*DATA FOR THIS EXERCISE*

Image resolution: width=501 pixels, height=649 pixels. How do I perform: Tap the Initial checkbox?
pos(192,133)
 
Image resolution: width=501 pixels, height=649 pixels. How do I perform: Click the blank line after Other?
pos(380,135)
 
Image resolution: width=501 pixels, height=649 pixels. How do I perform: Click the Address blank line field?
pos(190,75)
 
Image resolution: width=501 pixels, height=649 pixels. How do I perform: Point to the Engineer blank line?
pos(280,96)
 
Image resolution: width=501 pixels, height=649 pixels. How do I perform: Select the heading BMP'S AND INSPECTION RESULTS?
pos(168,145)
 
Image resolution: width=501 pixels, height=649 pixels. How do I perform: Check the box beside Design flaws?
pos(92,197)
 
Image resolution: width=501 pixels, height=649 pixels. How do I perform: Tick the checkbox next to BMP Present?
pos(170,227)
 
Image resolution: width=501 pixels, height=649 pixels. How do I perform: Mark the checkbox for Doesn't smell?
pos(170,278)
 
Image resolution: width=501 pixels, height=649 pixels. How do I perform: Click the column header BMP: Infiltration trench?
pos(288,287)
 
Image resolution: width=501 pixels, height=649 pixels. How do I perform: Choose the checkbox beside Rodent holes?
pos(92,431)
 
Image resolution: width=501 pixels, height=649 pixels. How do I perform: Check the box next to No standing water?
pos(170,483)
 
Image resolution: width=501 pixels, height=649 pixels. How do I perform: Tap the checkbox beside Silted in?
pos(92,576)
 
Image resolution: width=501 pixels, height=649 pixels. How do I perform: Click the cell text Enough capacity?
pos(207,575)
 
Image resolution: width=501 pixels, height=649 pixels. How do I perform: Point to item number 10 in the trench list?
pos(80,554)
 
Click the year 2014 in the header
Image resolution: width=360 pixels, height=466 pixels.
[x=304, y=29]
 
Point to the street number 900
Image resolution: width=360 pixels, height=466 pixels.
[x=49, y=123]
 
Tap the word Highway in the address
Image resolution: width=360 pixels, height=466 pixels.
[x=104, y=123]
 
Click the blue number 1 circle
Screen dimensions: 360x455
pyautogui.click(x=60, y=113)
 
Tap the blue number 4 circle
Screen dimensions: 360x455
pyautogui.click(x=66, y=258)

*YOUR TASK*
Rewrite the entries from the line containing "line after Other?" through the line containing "pos(170,278)", changing every "blank line" to "empty line" and leaving everything else as it is.

*PROBLEM SOLUTION*
Image resolution: width=501 pixels, height=649 pixels. How do I perform: Click the empty line after Other?
pos(380,135)
 
Image resolution: width=501 pixels, height=649 pixels. How do I perform: Click the Address empty line field?
pos(190,75)
 
Image resolution: width=501 pixels, height=649 pixels. How do I perform: Point to the Engineer empty line?
pos(280,96)
 
Image resolution: width=501 pixels, height=649 pixels. How do I perform: Select the heading BMP'S AND INSPECTION RESULTS?
pos(168,145)
 
Image resolution: width=501 pixels, height=649 pixels. How do I perform: Check the box beside Design flaws?
pos(92,197)
 
Image resolution: width=501 pixels, height=649 pixels. How do I perform: Tick the checkbox next to BMP Present?
pos(170,227)
 
Image resolution: width=501 pixels, height=649 pixels. How do I perform: Mark the checkbox for Doesn't smell?
pos(170,278)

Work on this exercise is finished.